** Opening SOURCE INFORMATION block **

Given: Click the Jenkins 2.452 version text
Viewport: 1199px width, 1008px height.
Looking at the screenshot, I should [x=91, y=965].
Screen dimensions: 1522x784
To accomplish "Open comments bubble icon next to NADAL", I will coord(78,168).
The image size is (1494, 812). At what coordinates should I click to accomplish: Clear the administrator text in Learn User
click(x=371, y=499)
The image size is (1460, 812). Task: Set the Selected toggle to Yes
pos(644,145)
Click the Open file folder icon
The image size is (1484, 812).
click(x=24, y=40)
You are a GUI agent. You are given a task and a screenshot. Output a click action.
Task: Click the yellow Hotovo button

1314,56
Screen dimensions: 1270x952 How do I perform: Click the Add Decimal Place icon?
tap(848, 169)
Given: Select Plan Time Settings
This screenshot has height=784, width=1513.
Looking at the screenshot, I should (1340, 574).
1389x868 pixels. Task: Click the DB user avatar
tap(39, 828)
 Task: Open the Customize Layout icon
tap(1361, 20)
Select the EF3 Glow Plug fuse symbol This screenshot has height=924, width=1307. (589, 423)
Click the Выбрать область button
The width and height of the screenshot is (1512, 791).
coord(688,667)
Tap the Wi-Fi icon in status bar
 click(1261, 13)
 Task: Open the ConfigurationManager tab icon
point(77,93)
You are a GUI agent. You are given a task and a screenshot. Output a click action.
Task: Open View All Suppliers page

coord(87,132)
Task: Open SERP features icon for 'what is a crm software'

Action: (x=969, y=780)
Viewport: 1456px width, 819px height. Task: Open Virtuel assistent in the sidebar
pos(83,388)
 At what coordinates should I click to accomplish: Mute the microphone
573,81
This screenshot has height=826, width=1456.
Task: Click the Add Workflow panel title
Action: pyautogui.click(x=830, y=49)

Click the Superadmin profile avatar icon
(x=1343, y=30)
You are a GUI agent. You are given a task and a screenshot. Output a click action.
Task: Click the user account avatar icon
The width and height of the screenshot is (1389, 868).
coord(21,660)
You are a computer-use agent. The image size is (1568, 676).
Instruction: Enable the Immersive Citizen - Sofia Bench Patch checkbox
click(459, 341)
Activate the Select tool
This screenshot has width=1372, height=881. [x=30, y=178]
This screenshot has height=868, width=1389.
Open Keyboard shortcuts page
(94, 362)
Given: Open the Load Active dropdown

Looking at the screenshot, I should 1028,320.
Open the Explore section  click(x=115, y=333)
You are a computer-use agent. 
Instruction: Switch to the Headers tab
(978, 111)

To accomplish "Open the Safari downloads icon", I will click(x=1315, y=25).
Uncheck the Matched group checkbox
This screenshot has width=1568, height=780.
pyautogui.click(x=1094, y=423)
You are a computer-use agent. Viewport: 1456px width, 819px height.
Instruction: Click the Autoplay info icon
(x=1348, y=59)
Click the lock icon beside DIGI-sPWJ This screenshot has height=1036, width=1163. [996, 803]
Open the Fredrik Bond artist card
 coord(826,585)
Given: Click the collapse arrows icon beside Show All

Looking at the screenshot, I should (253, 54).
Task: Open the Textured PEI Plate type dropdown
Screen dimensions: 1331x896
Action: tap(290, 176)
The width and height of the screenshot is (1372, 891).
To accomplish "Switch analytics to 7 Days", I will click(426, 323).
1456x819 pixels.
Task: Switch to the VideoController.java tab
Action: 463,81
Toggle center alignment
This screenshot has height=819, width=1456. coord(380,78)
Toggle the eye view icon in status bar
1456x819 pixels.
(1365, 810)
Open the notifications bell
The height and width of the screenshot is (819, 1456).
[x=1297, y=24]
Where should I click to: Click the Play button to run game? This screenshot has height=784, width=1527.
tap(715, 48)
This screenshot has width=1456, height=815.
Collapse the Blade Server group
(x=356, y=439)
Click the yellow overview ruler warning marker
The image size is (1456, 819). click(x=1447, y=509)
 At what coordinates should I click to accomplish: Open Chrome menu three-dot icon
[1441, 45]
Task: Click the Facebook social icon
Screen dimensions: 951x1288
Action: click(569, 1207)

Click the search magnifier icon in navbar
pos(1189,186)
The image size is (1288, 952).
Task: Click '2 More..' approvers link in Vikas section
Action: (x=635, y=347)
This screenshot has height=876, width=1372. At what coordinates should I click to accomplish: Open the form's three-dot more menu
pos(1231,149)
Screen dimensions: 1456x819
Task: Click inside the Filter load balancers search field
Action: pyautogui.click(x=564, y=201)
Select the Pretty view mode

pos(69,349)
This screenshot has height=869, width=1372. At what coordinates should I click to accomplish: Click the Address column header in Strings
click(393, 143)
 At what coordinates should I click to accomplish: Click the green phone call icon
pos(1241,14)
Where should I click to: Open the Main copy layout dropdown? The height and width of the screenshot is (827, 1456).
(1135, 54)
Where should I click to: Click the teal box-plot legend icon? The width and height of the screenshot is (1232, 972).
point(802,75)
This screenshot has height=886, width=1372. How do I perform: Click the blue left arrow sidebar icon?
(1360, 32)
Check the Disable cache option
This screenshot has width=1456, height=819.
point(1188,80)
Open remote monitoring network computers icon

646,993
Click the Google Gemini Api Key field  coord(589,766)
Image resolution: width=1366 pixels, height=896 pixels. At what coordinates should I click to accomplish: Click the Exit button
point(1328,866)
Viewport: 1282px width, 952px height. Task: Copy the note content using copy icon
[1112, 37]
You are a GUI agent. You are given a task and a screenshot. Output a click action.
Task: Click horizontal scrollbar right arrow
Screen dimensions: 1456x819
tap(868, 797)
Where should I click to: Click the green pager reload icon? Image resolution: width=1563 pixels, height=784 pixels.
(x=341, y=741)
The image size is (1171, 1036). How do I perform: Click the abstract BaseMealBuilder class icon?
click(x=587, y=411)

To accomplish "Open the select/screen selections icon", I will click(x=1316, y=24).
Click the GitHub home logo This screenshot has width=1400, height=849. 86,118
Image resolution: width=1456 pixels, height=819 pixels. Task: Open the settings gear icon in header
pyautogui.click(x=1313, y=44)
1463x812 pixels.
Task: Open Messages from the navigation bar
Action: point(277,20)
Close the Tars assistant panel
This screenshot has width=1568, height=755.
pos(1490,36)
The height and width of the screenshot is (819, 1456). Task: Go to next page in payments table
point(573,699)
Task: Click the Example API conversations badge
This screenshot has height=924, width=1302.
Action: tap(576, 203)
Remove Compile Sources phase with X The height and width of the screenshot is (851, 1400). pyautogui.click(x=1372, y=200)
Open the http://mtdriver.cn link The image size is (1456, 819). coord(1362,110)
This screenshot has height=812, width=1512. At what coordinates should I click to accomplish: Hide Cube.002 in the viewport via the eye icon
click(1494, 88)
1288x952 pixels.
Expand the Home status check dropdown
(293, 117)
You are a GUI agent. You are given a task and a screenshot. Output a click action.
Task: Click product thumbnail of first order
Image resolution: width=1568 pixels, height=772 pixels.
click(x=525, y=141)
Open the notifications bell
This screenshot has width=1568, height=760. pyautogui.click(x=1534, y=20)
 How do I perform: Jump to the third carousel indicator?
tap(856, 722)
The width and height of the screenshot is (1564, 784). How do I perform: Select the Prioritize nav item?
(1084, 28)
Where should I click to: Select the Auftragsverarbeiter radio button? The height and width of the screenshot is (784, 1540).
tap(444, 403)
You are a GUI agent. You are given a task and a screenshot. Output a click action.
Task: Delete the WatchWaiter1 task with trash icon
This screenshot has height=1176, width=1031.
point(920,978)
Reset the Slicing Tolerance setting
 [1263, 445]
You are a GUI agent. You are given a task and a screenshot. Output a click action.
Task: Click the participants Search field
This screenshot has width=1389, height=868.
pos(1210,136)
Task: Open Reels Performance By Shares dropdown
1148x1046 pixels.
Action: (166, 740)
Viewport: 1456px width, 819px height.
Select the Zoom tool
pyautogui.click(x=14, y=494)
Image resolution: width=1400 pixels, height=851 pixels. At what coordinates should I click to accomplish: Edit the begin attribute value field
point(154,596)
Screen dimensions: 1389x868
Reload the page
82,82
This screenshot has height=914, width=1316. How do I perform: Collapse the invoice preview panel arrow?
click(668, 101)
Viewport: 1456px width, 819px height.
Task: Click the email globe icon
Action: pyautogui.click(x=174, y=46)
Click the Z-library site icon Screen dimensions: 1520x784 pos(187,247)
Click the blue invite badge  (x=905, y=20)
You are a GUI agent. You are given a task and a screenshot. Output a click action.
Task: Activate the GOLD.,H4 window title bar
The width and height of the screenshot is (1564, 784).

** Closing SOURCE INFORMATION block **

**WHAT YOU NEED TO DO**. Above this instruction are the records; retype exactly the lines from the one containing "Given: Open the Load Active dropdown" up to and including the one containing "The width and height of the screenshot is (1372, 891).".

**RESPONSE AREA**.
Given: Open the Load Active dropdown

Looking at the screenshot, I should 1028,320.
Open the Explore section  click(x=115, y=333)
You are a computer-use agent. 
Instruction: Switch to the Headers tab
(978, 111)

To accomplish "Open the Safari downloads icon", I will click(x=1315, y=25).
Uncheck the Matched group checkbox
This screenshot has width=1568, height=780.
pyautogui.click(x=1094, y=423)
You are a computer-use agent. Viewport: 1456px width, 819px height.
Instruction: Click the Autoplay info icon
(x=1348, y=59)
Click the lock icon beside DIGI-sPWJ This screenshot has height=1036, width=1163. [996, 803]
Open the Fredrik Bond artist card
 coord(826,585)
Given: Click the collapse arrows icon beside Show All

Looking at the screenshot, I should (253, 54).
Task: Open the Textured PEI Plate type dropdown
Screen dimensions: 1331x896
Action: tap(290, 176)
The width and height of the screenshot is (1372, 891).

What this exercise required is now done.